Il est sans aucun doute bénéfique que, dans la mesure du possible, les membres des groupes de parole restent en contact et aient des échanges entre eux. J’encourage aussi les personnes cérébrolésées à entretenir des contacts personnels, par téléphone, ou aussi avec leurs voisins, à condition de respecter les règles de distance sociale. En outre, FRAGILE Suisse a mis en ligne beaucoup d’informations utiles sur son site internet. D’autres organismes, comme par exemple Info-entraide Suisse, ont également adapté des prestations en rapport avec la situation liée au coronavirus.

Que conseillez-vous de manière générale pour ne pas perdre pied pendant une telle crise?

Si possible, il est préférable de structurer ses journées comme avant. Il ne faut pas forcément suivre un schéma rigide, mais c’est sans doute une bonne chose de prévoir comment la journée va se dérouler. Il est également important d’être à l’écoute de soi-même et de faire des choses qui vous font du bien. Je recommande de doser les informations sur le coronavirus.
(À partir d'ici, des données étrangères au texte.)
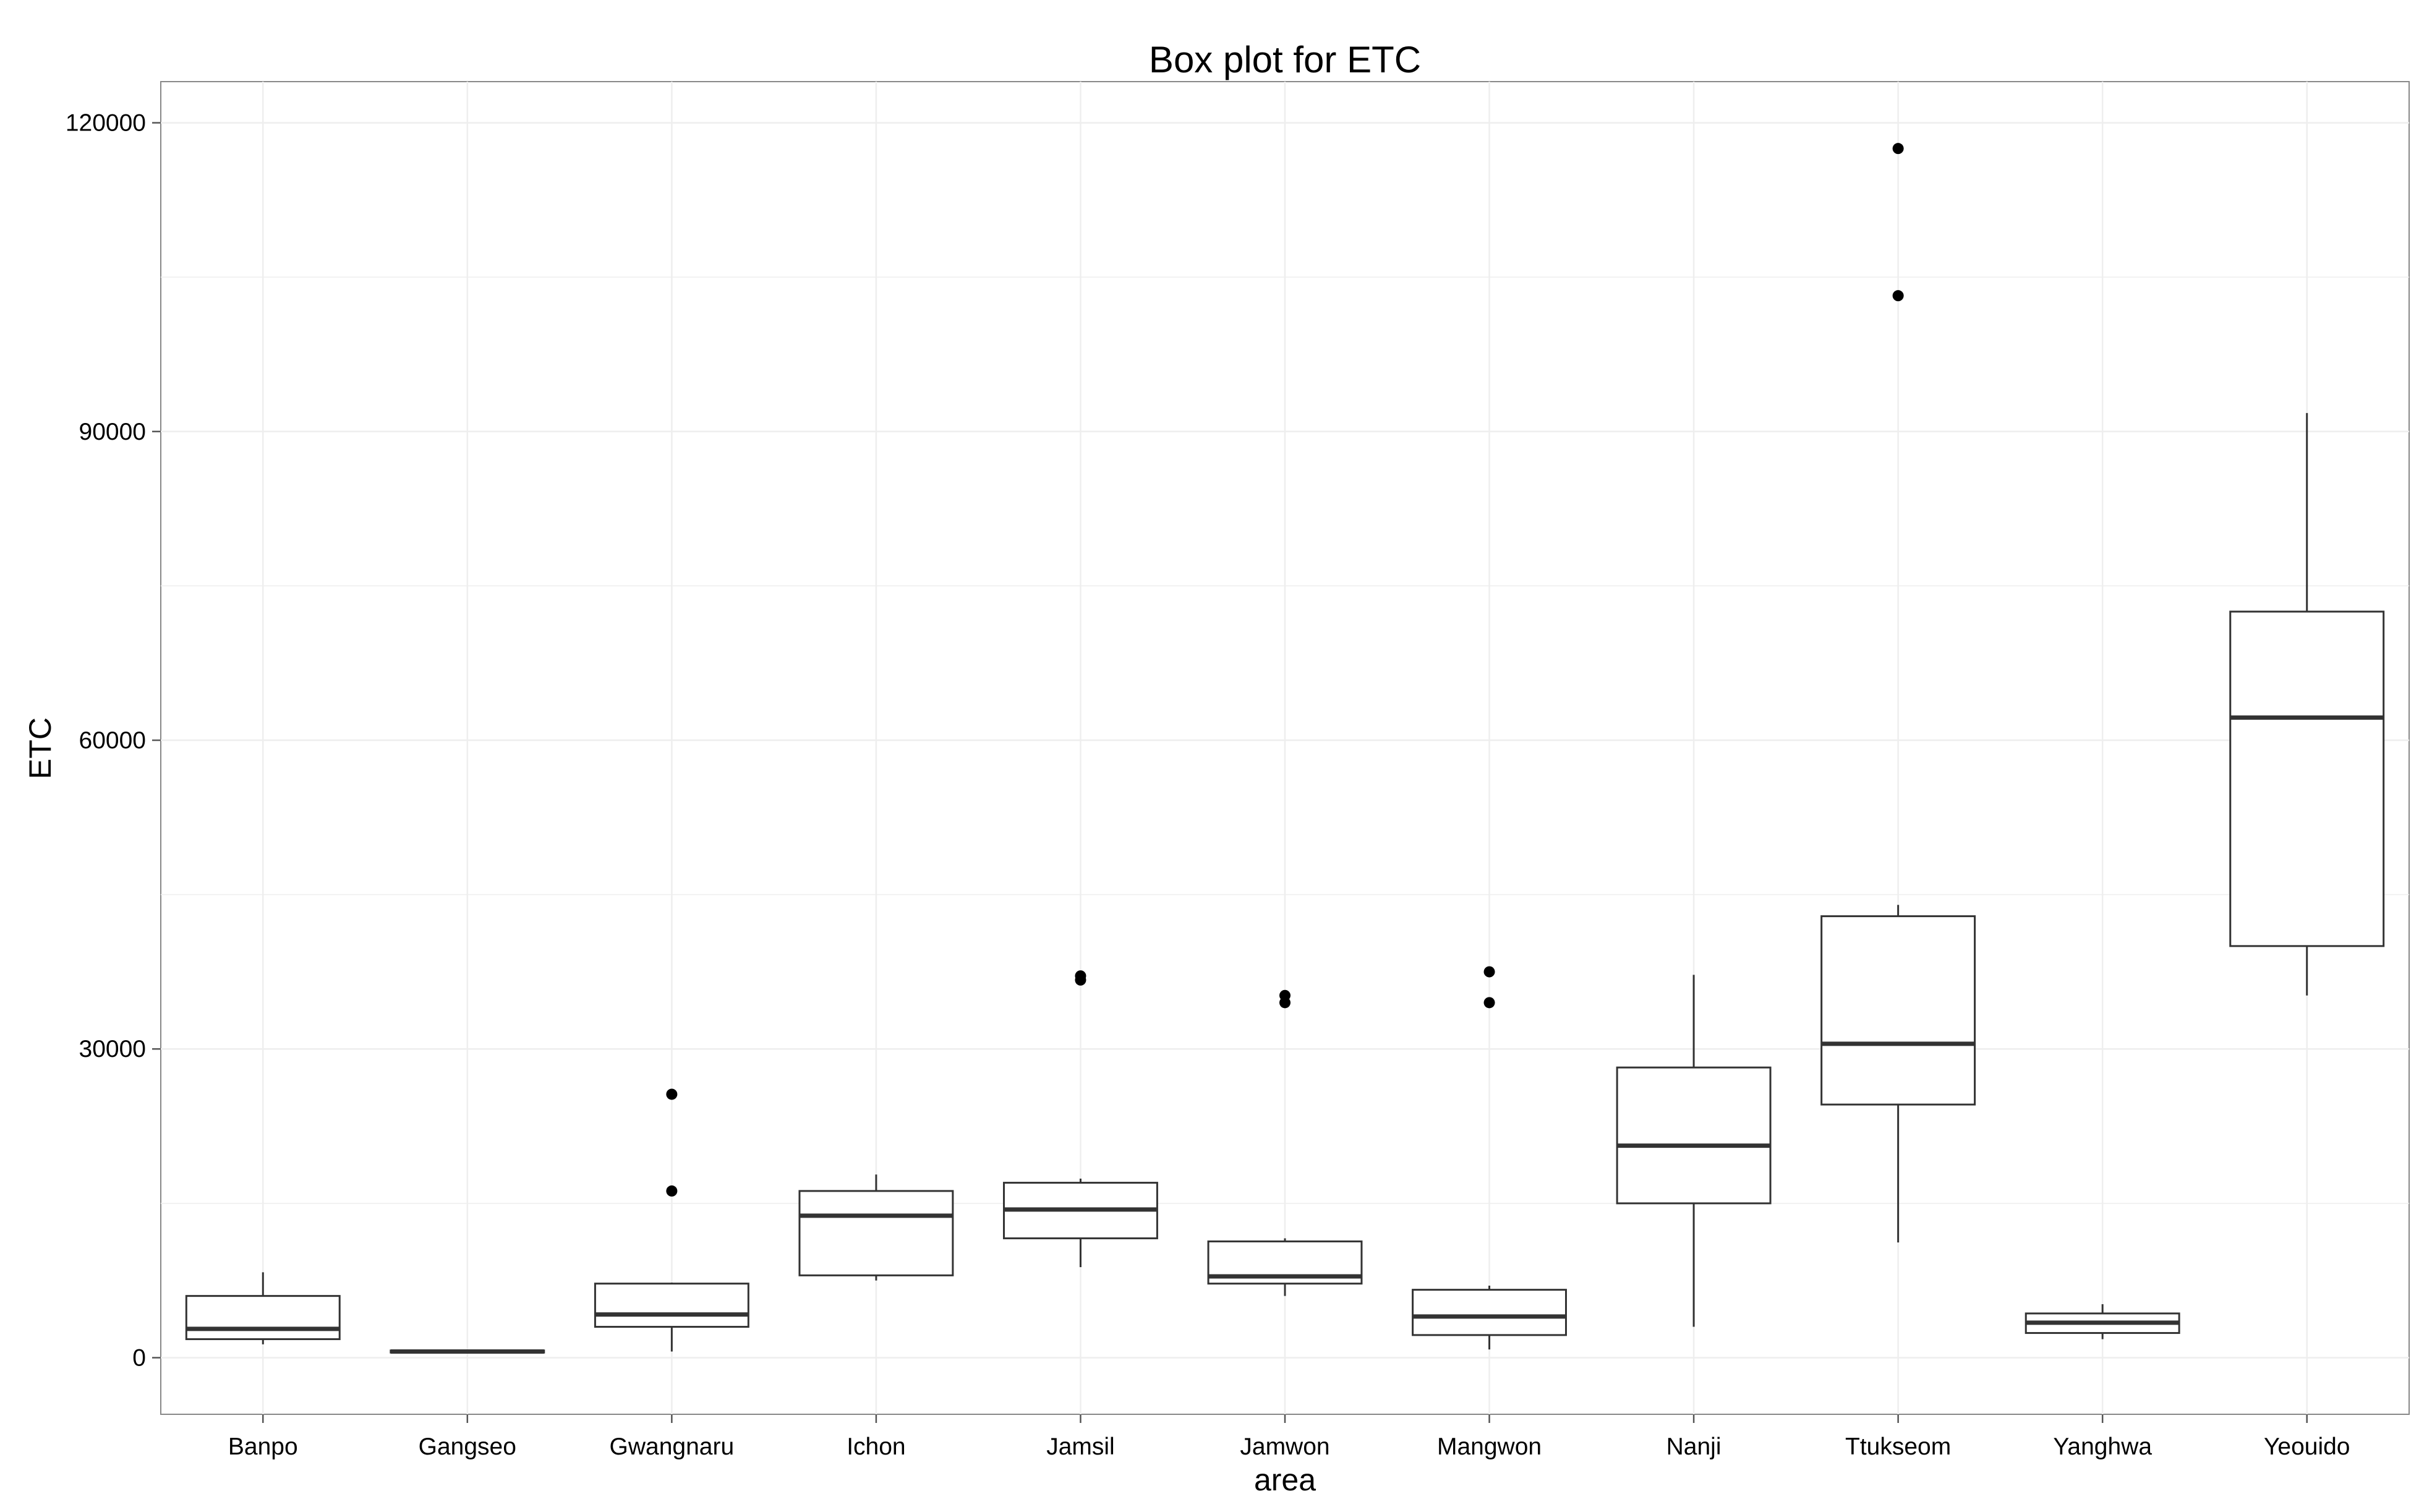  I want to click on x-tick-label: Gangseo, so click(468, 1446). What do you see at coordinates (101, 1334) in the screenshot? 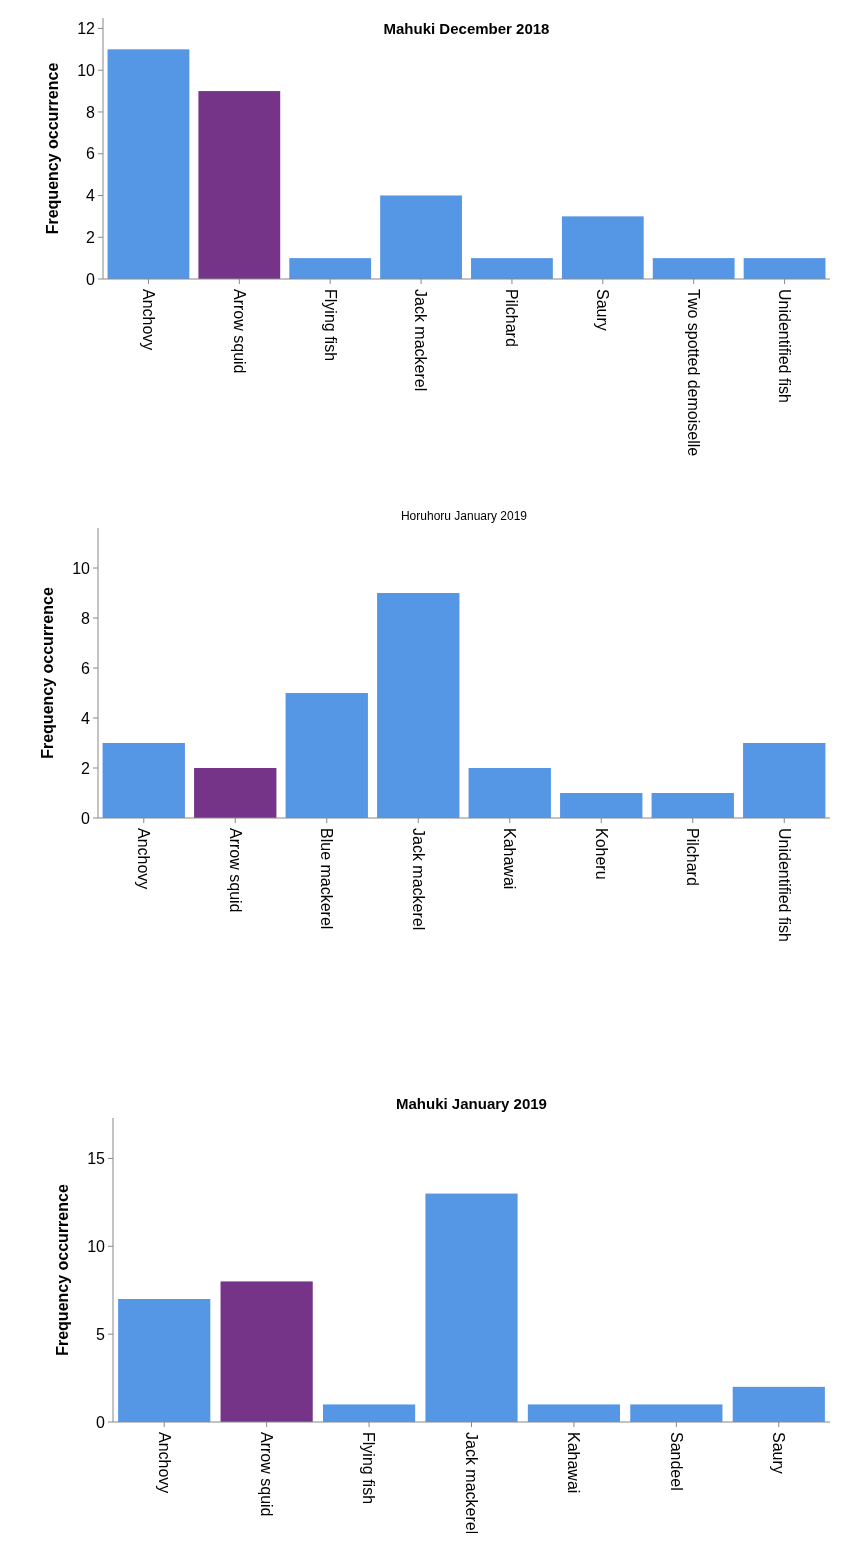
I see `y-tick-label: 5` at bounding box center [101, 1334].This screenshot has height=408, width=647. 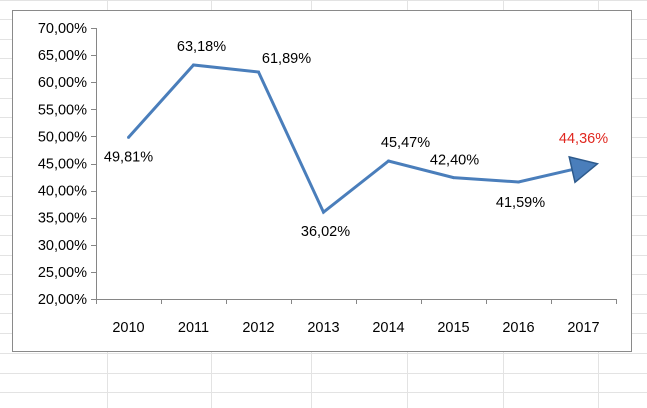 What do you see at coordinates (453, 328) in the screenshot?
I see `x-tick-label: 2015` at bounding box center [453, 328].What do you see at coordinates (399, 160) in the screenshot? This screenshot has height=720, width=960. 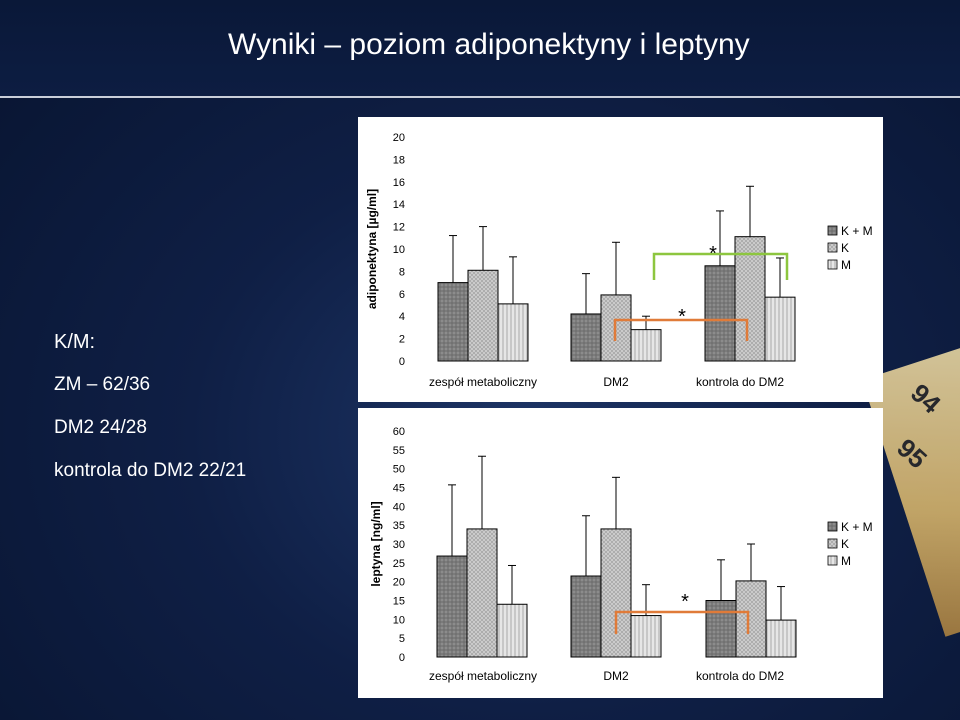 I see `y-tick-label: 18` at bounding box center [399, 160].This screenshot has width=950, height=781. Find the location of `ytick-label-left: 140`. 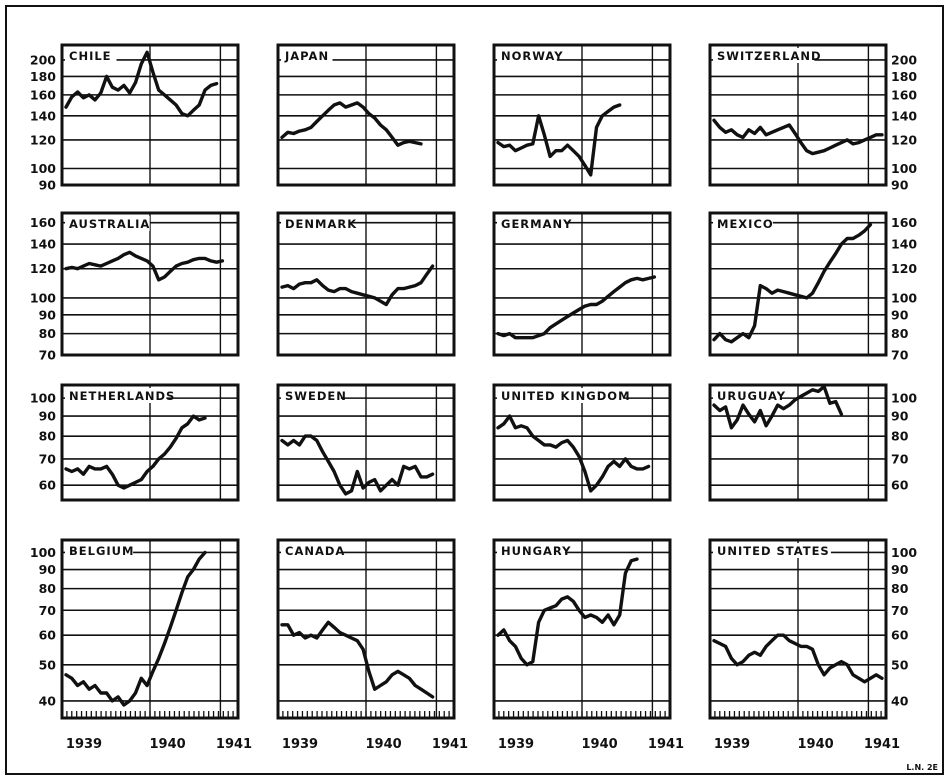

ytick-label-left: 140 is located at coordinates (43, 244).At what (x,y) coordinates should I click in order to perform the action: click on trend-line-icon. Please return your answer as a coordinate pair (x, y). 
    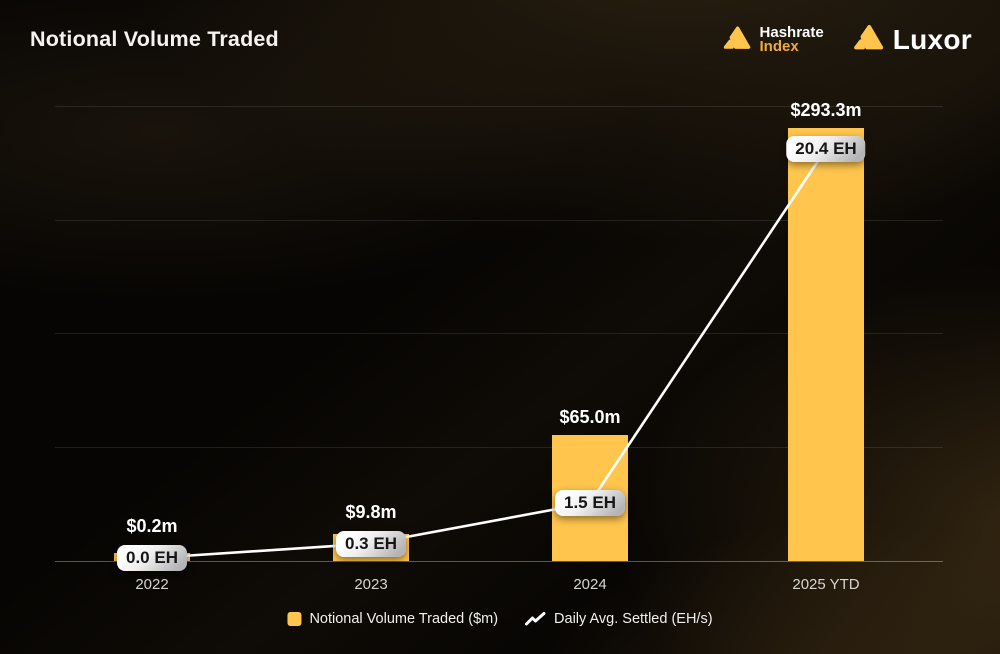
    Looking at the image, I should click on (535, 619). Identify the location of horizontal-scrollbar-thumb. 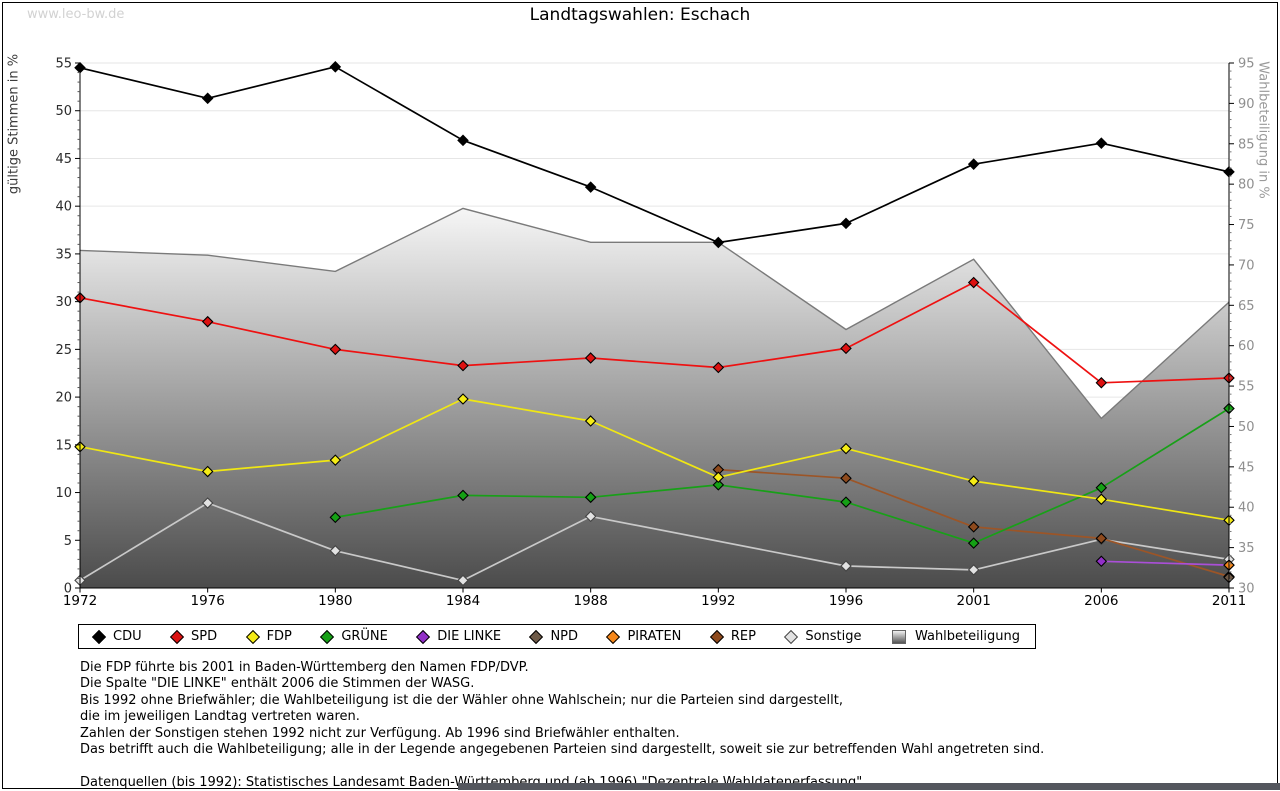
(869, 786).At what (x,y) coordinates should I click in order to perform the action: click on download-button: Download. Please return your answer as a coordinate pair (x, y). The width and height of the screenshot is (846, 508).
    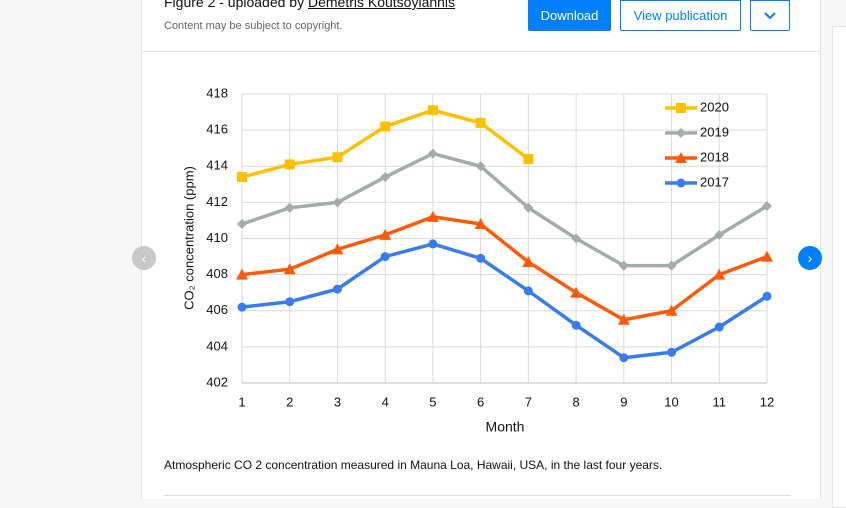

Bien sûr, il faut s’informer sur la situation, mais en limitant le temps qu’on y consacre, afin de ne pas se laisser submerger.

Un jour, la situation extraordinaire prendra fin. Comment faire pour renouer le mieux possible avec la vie «normale»?

Il faut savoir que le «retour à la normale» prend du temps. Le corps et l’esprit ont besoin de temps pour retrouver leur équilibre. Il est donc important de se ménager. Il peut être aussi utile et bénéfique de réfléchir à l’avenir dès maintenant: Qu’est-ce qui est important pour moi? Qu’est-ce que j’ai appris, pendant cette période, qui pourrait aussi m’aider pendant la vie «normale»? On a peut-être fait certaines découvertes dont on pourrait profiter dans la vie de tous les jours.

(Remarque de la rédaction: cette interview a eu lieu avant Pâques. La situation peut avoir changé jusqu’à la publication de l’article.)